In the text about Luys Ycart, what did Queen Maria do to him in 1433, and why?

■ **TEXT SEGMENT**:

- - -

= Luys Ycart =

Catalan poet (fl. 1396–1433)

Luys Ycart (fl. 1396-1433), or Lluís Icart (/ca/) in modern orthography, was a Catalan poet. He left behind fourteen lyric poems and a long poem called Consolació i Avís d'amor ("Consolation and Advice of Love"). All of his poetry was produced before the composition of the chansonnier Vega-Aguiló (1420-30), into which it was copied soon after it was written.

==Life==
Luys was a minor nobleman, the son of Pere Ycart and Johanna de Subirats from Lleida.

As early as 1396 he had a relationship with a woman known as Lionor de Pau. He was dubbed a knight in 1429 or 1430. He married a woman named Blanquina in an unknown year, but his four children were still young in 1433. Luys participated in the Lleidan feuds that dominated the local situation in the 1420s and 1430s. In 1430 the offenders, including Luys and his enemy Felip Claver, were fined by Queen Maria. In 1433 Maria confiscated Luys' property for his complicity in the assassination of the archdeacon of Lleida. Sometimes thereafter he adopted his mother's surname of "de Subirats", a common practice in those times.

==Work==
Luys participated in the jocs florals of the Consistori del Gay Saber, held annually in Toulouse. One song composed by Luys for judgement in the Consistori's contests has survived, addressed appropriately to los senhors set of the gay sauber. In this poem the artificial restraints imposed by the Consistori through its Leys d'amor (laws of love, i.e. poetic composition) are evident in Luys' verse. The rhyme scheme is a simple rims capfinits. The poem is uninspired, repetitive, and forced.

- - -

■ **SOURCE INFORMATION**:
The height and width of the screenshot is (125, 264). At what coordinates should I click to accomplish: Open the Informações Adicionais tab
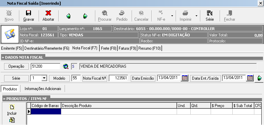43,89
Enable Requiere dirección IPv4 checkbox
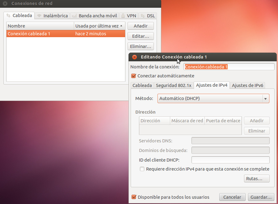This screenshot has width=278, height=204. tap(142, 169)
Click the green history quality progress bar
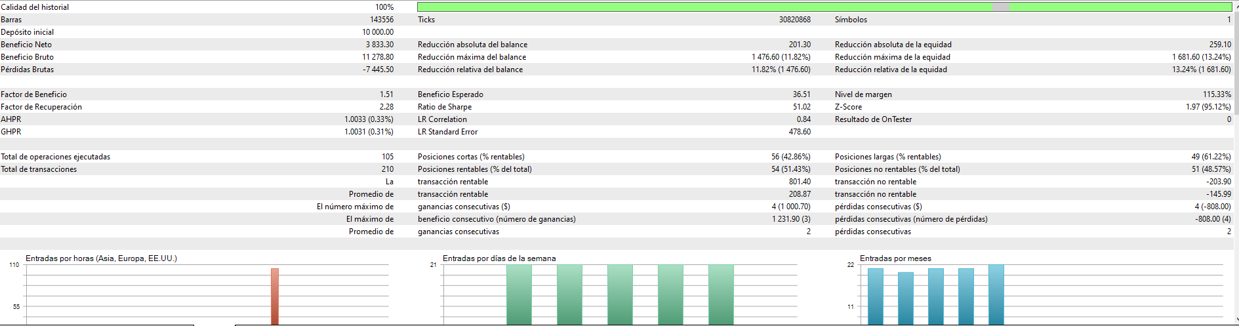This screenshot has width=1239, height=326. click(824, 7)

- - -

■ **PROBLEM SOLUTION**: She confiscated his property for his complicity in the assassination of the archdeacon of Lleida.